BEGIN DATA PROVIDED
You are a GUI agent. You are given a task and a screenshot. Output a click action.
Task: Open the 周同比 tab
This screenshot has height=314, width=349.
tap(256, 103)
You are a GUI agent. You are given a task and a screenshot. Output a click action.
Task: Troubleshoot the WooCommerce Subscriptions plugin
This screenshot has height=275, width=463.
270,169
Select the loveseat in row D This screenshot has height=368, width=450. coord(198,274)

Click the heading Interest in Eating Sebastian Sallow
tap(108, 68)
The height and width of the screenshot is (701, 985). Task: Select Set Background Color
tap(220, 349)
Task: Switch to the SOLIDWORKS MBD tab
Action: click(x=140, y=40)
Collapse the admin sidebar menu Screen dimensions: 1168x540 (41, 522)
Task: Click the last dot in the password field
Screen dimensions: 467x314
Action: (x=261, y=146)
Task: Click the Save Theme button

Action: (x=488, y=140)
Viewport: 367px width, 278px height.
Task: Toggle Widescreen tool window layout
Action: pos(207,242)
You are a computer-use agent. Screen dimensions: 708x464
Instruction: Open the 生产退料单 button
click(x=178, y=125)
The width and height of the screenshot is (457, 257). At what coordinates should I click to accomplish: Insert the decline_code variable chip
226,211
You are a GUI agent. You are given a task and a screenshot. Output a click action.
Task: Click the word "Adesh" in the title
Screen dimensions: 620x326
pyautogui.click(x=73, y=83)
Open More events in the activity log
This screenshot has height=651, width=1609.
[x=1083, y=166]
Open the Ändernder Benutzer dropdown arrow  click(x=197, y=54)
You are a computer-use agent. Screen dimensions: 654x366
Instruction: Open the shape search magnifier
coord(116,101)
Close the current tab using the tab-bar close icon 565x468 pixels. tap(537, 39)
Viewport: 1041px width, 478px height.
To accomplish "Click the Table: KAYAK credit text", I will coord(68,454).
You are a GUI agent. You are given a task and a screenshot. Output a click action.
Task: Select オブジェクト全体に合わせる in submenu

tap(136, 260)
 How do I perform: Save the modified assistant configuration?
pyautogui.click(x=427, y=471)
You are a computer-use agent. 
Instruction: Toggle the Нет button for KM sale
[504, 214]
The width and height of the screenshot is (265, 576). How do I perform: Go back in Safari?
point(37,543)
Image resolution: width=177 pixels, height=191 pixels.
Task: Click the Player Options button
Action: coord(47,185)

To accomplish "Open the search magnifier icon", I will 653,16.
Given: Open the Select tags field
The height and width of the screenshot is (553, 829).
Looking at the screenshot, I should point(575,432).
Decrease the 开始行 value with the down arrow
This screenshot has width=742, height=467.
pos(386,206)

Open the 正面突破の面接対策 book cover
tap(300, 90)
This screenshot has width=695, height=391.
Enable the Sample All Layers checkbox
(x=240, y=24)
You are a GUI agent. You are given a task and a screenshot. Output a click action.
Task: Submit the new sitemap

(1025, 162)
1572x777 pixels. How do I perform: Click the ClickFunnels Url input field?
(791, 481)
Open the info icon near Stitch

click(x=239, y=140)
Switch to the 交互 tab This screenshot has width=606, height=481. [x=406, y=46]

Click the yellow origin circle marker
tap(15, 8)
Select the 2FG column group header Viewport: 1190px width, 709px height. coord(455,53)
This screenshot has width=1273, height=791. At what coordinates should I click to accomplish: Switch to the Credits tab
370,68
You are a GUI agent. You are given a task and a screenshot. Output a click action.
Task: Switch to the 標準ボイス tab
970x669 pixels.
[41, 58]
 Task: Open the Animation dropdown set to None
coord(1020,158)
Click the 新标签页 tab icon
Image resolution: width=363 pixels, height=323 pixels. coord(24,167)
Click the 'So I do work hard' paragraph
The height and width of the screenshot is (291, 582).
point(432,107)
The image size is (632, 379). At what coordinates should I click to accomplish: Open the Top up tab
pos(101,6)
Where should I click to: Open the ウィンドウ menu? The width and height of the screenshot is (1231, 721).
END DATA PROVIDED
## TASK
All lines from the one containing "Task: Open the Animation" through the end of the records, both ends included, are to be quoted exactly; please add nothing else.

## RESULT OF THIS TASK
 Task: Open the Animation dropdown set to None
coord(1020,158)
Click the 新标签页 tab icon
Image resolution: width=363 pixels, height=323 pixels. coord(24,167)
Click the 'So I do work hard' paragraph
The height and width of the screenshot is (291, 582).
point(432,107)
The image size is (632, 379). At what coordinates should I click to accomplish: Open the Top up tab
pos(101,6)
Where should I click to: Open the ウィンドウ menu? The width and height of the screenshot is (1231, 721).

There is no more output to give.